__Given entries__
↓

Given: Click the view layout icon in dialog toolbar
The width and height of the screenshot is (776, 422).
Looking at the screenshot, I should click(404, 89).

↑
↓

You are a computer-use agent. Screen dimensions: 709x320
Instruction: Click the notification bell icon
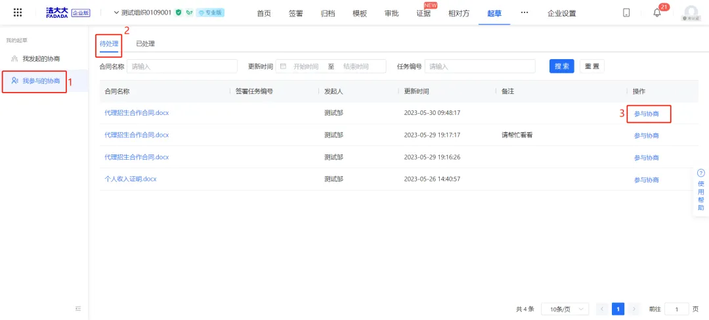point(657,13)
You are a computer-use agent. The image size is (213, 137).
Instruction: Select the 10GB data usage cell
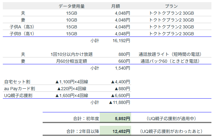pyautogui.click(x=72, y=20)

↑

In the material above, how many lines include the word "computer"? Answer with the number only.

__Your solution__
2